Mientras me muevo en esas esferas, todo
transcurre sin dificultades, pero lo dicho tampoco
puede servir para explicar a Abraham, puesto que
éste no se ha convertido en el Particular gracias al
pecado, sino que, muy al contrario, era un hombre justo elegido por Dios. Sólo aparece con claridad la analogía con Abraham cuando el Particular
se encuentra en grado de cumplir lo general, y en
ese momento se repite la paradoja.
Por eso puedo comprender los movimientos
del tritón, y sin embargo no soy capaz de comprender a Abraham, pues el tritón intenta realizar
lo general recurriendo precisamente a la paradoja.
Pues si continúa oculto y se inicia en todos los
tormentos del arrepentimiento, se convertirá en
un demonio y como tal resultará aniquilado. Si
permanece oculto, pero considera poco prudente
tratar de liberar a Inés martirizándose a sí mismo
en la servidumbre del arrepentimiento, conseguirá sin duda la paz, pero estará perdido para
este mundo. Pero si se manifiesta y se deja salvar
por Inés, será entonces el ser humano más grandioso que me cabe imaginar, pues la estética es la
única en creer, en su frivolidad, que aprecia la
fuerza del amor en su justo valor, cuando hace
que quien está perdido alcance el amor de una
muchacha inocente, y espera que se salvará por
ello; sólo la estética podía incurrir en el error de
creer a la muchacha una heroína, cuando en realidad el único héroe es el tritón. Este no puede, en
consecuencia, pertenecer a Inés, sino cuando, una
vez cumplido el movimiento infinito del arrepentimiento, hace aún otro movimiento: movimiento
en virtud del absurdo. Puede realizar por sus
propios medios el movimiento del arrepentimiento, pero, al tener que agotar todas sus fuerzas en
semejante tarea, le resulta luego imposible volver
a su estado anterior y hacerse con la realidad. Si
falta la suficiente pasión, si no se cumple ninguno
de los dos movimientos, si uno malgasta su existencia en arrepentirse un poquito creyendo que
todo irá por sus pasos, se habrá renunciado de
una vez para siempre a vivir en la idea; se puede
así alcanzar con suma facilidad el punto más alto,
y una vez allí ayudar a otros a alcanzarlo; es decir, engañarse a uno mismo y engañar a los demás, alimentando la esperanza de que hay que
obrar en el mundo del espíritu del mismo modo
que en una partida de cartas, donde reina el azar.

Aplica lo leído ▸
1. Copia tal cual del texto de estudio todo lo que va desde "Mientras me muevo" hasta "a la paradoja.".
2. Resume el texto de estudio en dos oraciones.

Conjunto de datos ▸
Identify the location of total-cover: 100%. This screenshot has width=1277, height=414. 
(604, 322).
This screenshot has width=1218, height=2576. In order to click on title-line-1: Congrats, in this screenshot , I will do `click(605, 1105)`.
---
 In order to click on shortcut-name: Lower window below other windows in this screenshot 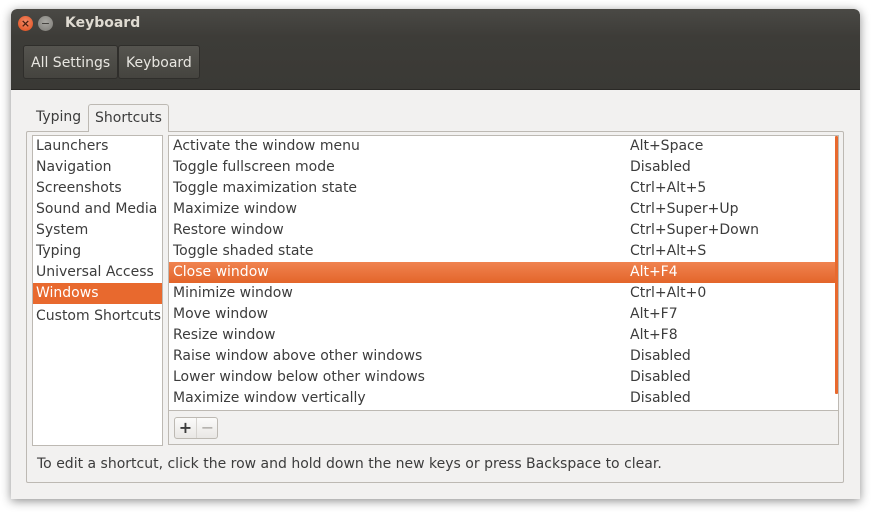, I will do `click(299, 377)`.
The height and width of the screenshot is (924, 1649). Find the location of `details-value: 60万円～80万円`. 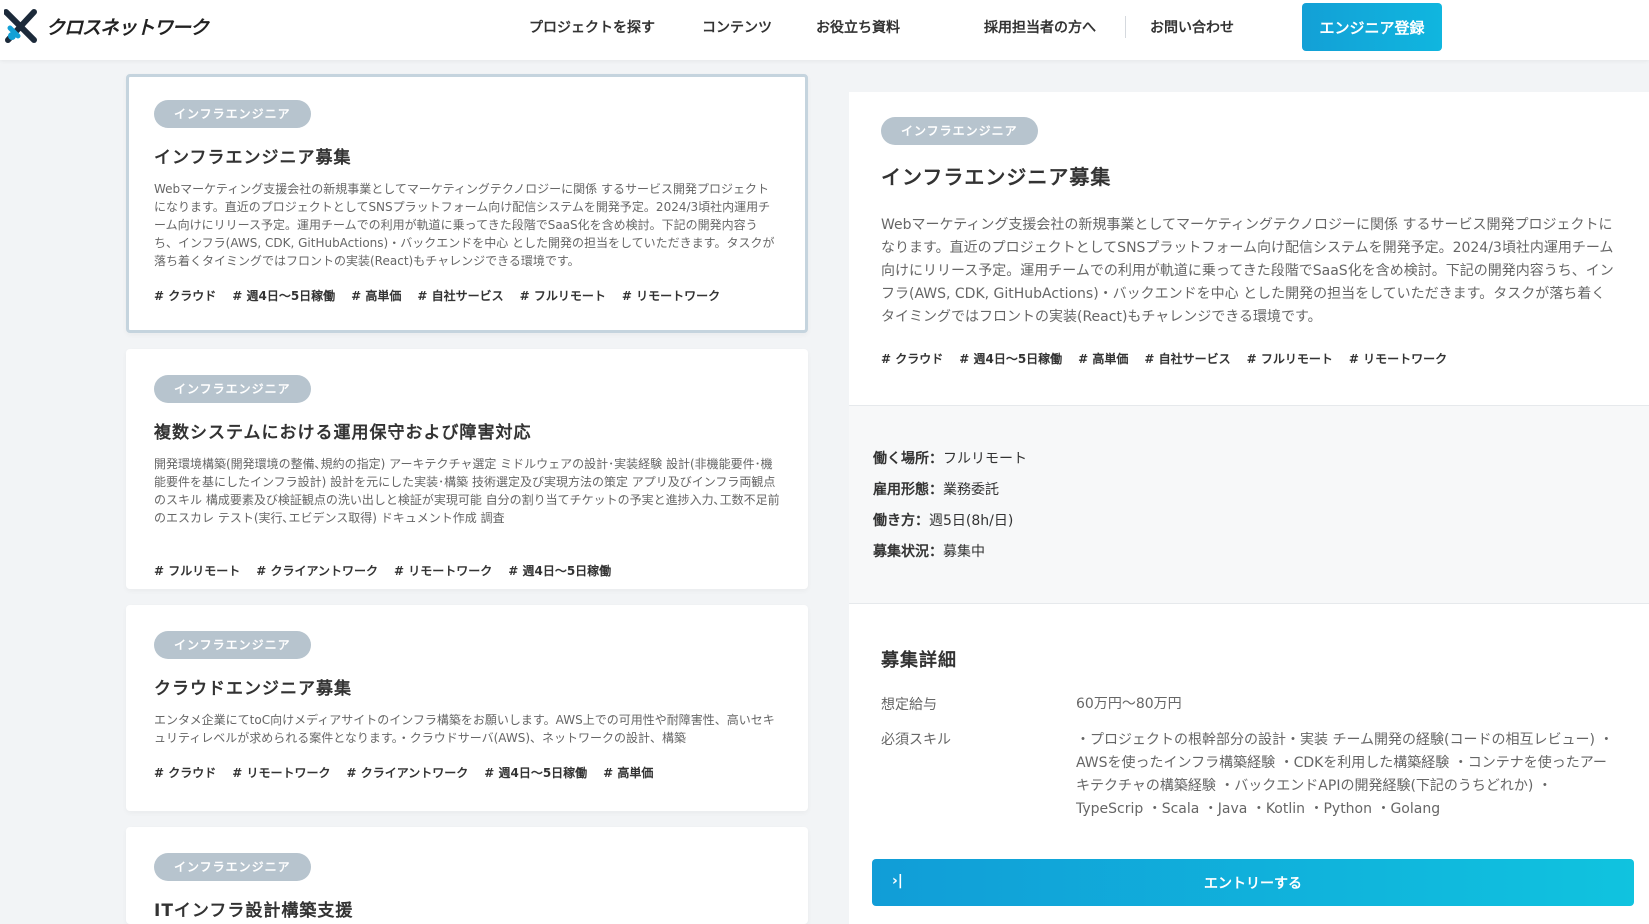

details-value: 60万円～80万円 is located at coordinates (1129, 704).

Respuestas ▸
1.
Mientras me muevo en esas esferas, todo
transcurre sin dificultades, pero lo dicho tampoco
puede servir para explicar a Abraham, puesto que
éste no se ha convertido en el Particular gracias al
pecado, sino que, muy al contrario, era un hombre justo elegido por Dios. Sólo aparece con claridad la analogía con Abraham cuando el Particular
se encuentra en grado de cumplir lo general, y en
ese momento se repite la paradoja.
Por eso puedo comprender los movimientos
del tritón, y sin embargo no soy capaz de comprender a Abraham, pues el tritón intenta realizar
lo general recurriendo precisamente a la paradoja.

2. El texto sostiene que pueden comprenderse los movimientos del tritón, que intenta realizar lo general recurriendo a la paradoja, pero no a Abraham, quien no se convirtió en el Particular por el pecado, sino que era un hombre justo elegido por Dios. El tritón solo puede pertenecer a Inés si, tras cumplir el movimiento infinito del arrepentimiento, hace otro movimiento en virtud del absurdo, y si falta la pasión para cumplir alguno de los dos movimientos, se renuncia para siempre a vivir en la idea.